Collected data entries
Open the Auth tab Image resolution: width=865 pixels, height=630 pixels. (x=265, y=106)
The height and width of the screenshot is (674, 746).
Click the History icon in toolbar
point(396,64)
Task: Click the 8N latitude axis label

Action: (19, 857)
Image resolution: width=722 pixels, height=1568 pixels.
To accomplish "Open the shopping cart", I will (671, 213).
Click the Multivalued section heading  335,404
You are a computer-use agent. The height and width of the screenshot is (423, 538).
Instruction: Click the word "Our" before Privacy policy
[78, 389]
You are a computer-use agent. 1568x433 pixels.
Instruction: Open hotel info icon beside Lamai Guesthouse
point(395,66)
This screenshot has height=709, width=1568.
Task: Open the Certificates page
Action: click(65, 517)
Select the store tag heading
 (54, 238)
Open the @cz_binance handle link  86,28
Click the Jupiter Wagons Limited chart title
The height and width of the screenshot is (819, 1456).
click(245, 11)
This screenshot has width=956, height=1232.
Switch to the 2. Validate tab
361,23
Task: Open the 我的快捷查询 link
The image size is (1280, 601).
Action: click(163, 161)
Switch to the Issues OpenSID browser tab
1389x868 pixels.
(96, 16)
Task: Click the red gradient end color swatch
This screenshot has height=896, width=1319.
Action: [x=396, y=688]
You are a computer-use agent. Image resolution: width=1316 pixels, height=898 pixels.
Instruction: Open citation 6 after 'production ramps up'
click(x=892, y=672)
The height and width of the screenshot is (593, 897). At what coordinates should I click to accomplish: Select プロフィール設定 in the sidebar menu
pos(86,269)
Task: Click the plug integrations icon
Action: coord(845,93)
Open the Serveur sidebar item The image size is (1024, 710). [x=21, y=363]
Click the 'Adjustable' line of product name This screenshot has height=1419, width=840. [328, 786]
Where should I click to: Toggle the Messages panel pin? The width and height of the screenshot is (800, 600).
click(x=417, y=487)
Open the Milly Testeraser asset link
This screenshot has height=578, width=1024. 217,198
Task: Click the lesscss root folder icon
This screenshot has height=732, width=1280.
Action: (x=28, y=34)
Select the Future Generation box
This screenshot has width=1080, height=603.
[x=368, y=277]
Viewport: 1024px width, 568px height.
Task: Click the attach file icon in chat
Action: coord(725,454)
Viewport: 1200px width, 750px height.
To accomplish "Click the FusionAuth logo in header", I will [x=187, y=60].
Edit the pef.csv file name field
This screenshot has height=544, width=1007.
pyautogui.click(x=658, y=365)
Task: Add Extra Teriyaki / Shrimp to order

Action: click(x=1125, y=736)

• **Brief**
The answer must consist of every line from the entries above that contains "computer".

• **Answer section**
You are a computer-use agent. The height and width of the screenshot is (423, 538).
You are a computer-use agent. 1568x433 pixels.
You are a computer-use agent. Image resolution: width=1316 pixels, height=898 pixels.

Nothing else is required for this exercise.